───── TEXTE FOURNI

Le principe fondamental de l’inviolabilité de la propriété privée et du commerce fut essentiellement responsable de cet état de choses. Lorsqu’un propriétaire terrien pouvait organiser effectivement ses esclaves, leur imposer une discipline et les obliger à fabriquer les produits nécessaires à la population, il jouissait de l’estime et de la considération de ses contemporains. On ne reconnaissait donc que le gain de l’esclavagiste. Dans des États aussi développés culturellement que les États grecs et romains, la femme était totalement dépourvue de droits, quasi esclave. Mais, même en Grèce, la situation de, la femme n’avait pas toujours été ainsi. Elle était différente lorsque la population vivait encore regroupée en petites tribus et ne connaissait ni propriété privée ni pouvoir étatique. A l’origine, les Grecs étaient un peuple d’agriculteurs et de bergers. Mais pour des raisons à la fois climatique et géographique, ils furent obligés très tôt d’évoluer vers une forme d’économie plus complexe. Les femmes ne travaillaient pas seulement la terre, elles furent employées également à la garde et aux soins des immenses troupeaux, elles filaient et tissaient.
A l’époque d’Homère – ses récits poétiques rendent compte de la vie des anciens Grecs – les femmes prirent aux côtés des hommes une part active à la production. Elles n’étaient pas totalement égales en droits, mais cependant relativement libres. Il semble difficile d’établir avec certitude l’existence du matriarcat en Grèce. En tout cas, comme la population grecque connut précocement une forme économique mitigée, nous pouvons supposer que le matriarcat n’était pas, de loin, aussi répandu en Grèce qu’en Egypte ou chez d’autres peuples plus spécifiquement agricoles. Si l’on en croit leurs religions, la femme joua cependant un rôle important chez les anciens Grecs. Ils honoraient Déméter, déesse de la fécondité et non pas seulement à la terre, comme ce fut le cas à des périodes plus reculées de l’histoire de l’humanité. A travers la déesse Athéna, les Grecs vénéraient la sagesse féminine. Les hommes doivent à Athéna – mais en réalité aux femmes de leurs ancêtres – les arts du filage et du tissage, de même que l’invention des poids et mesures et la culture de l’olivier. D’autres religions reflétèrent la position de la femme dans les systèmes économiques d’autrefois : les anciens Norvégiens, par exemple, vénéraient la déesse Idun comme protectrice et jardinière du pommier.

──────────
───── DONNÉES

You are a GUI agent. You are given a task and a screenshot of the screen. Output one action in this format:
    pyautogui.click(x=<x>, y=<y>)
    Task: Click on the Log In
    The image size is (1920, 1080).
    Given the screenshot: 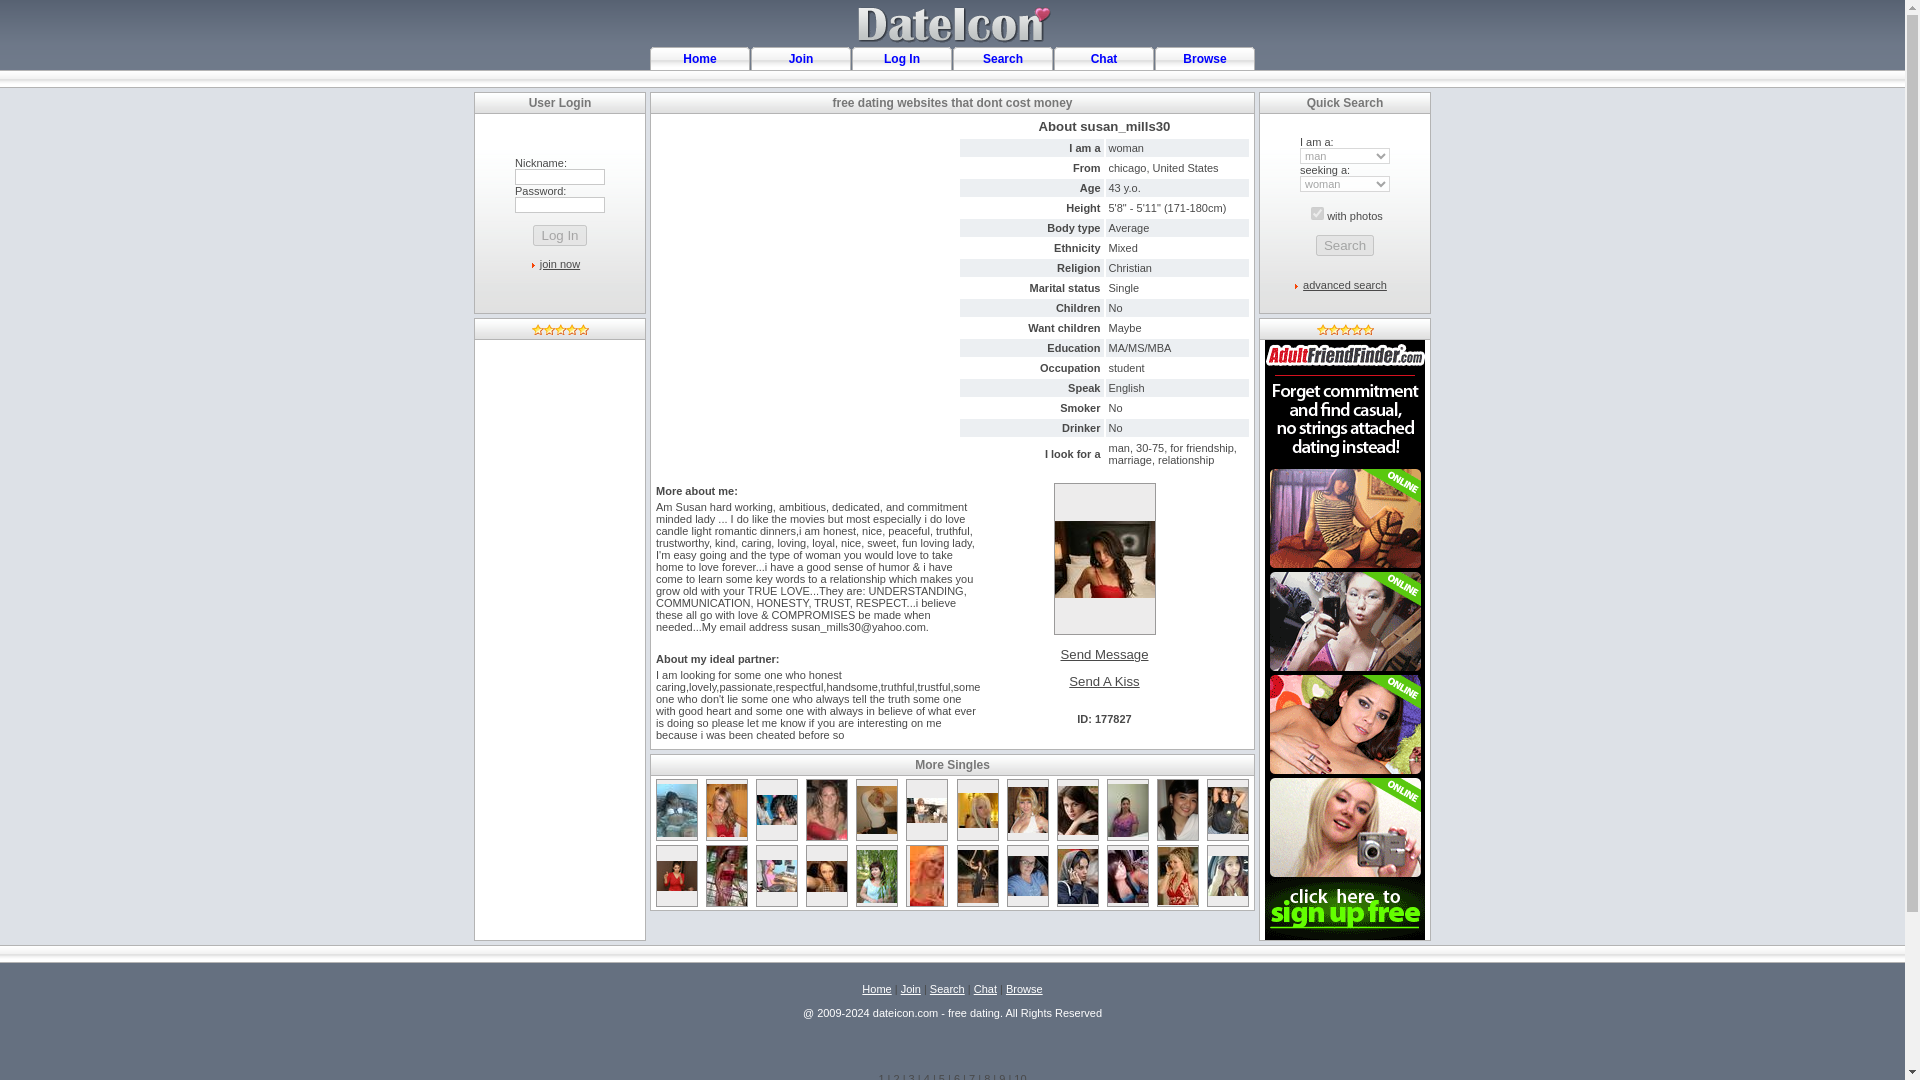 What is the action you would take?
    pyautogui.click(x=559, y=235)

──────────

## [CONSIGNES DE TRAVAIL]
a) Dites si chacune des affirmations ci-dessous concorde avec le texte sur les femmes dans la Grèce antique. Répondez par oui ou par non pour chacune, en citant tels quels les mots du texte qui tranchent la question.
(i) À l'origine, les Grecs vivaient de l'agriculture et de l'élevage.
(ii) Le texte tient pour certaine l'existence du matriarcat en Grèce.
(iii) Les anciens Norvégiens vénéraient Idun comme protectrice du pommier.
b) Prolongez le texte sur les femmes dans la Grèce antique en reprenant après sa dernière phrase.

## [RÉSULTATS PAR TÂCHE]
a)
(i) Oui : « A l’origine, les Grecs étaient un peuple d’agriculteurs et de bergers. »
(ii) Non : « Il semble difficile d’établir avec certitude l’existence du matriarcat en Grèce. »
(iii) Oui : « les anciens Norvégiens, par exemple, vénéraient la déesse Idun comme protectrice et jardinière du pommier. »

b)
Chez les Grecs, la justice n’était pas représentée sous la figure d’un homme, mais sous celle d’une femme, la déesse Théznis, tenant les deux plateaux de la balance. Ce qui prouve assez que, dans la période préclassique de la Grèce, la femme avait occupé une position dominante et que c’était elle qui réglait les conflits intervenant dans la famille.
La découverte du feu fut attribuée à la déesse Hestia (Vesta). De jeunes vierges (les vestales) étaient les gardiennes du feu sacré. La mythologie grecque nous offre aussi quantité d’exemples relatant la lutte entre le droit maternel et paternel. Ce qui tend à prouver qu’il devait y avoir eu une période au cours de laquelle la femme comme mère, dirigeait le système économique de la tribu.
A l’époque d’Homère, la femme assistait aux banquets et était aimée et respectée comme épouse. Les hommes étaient déférents et attentifs à son égard. Mais il ne s’agissait nullement d’un système matriarcal. Homère nous rapporte comment Pénélope, modèle de la parfaite épouse> sut attendre le retour de son mari disparu. Pénélope, au cours d’une fête, fut d’avis que sa belle-mère n’avait pas sa place parmi les invités, qu’elle ferait mieux de retourner à ses appartements et de s’occuper des travaux domestiques.
Ce fut justement à l’époque d’Homère que s’imposèrent le mariage, la propriété privée et l’économie familiale individuelle. Il ne faut donc pas s’étonner qu’à cette période économique, les Grecs commencèrent à prêcher aux femmes les « vertus familiales », tout en les incitant à se montrer indulgentes envers les frasques extraconjugales de leur mari. Ce qui permettait non seulement de réduire le nombre des membres de la famille, mais également d’éviter au maître de maison d’avoir à nourrir des bouches inutiles. La femme du roi Priam, Hécube, se plaignait amèrement de sa sujétion et disait qu’elle se sentait attachée à la porte de son époux, comme un « chien à sa niche ».
Il importe maintenant d’examiner la situation de la femme à l’époque où l’État grec reposait sur la propriété et le travail des esclaves. Tandis que s’épanouissait la culture grecque, que furent construits des temples superbes, que les sculpteurs créaient les impérissables statues d’Apollon et de Vénus et que les villes grecques devinrent les métropoles du commerce international, où l’artisanat était florissant et où s’ouvraient des écoles philosophiques réputées, berceaux de la science moderne, à cette même période donc, la femme dut renoncer à la totalité de ses anciens droits et privilèges et devint l’esclave domestique de son seigneur et maître, bref, de son mari.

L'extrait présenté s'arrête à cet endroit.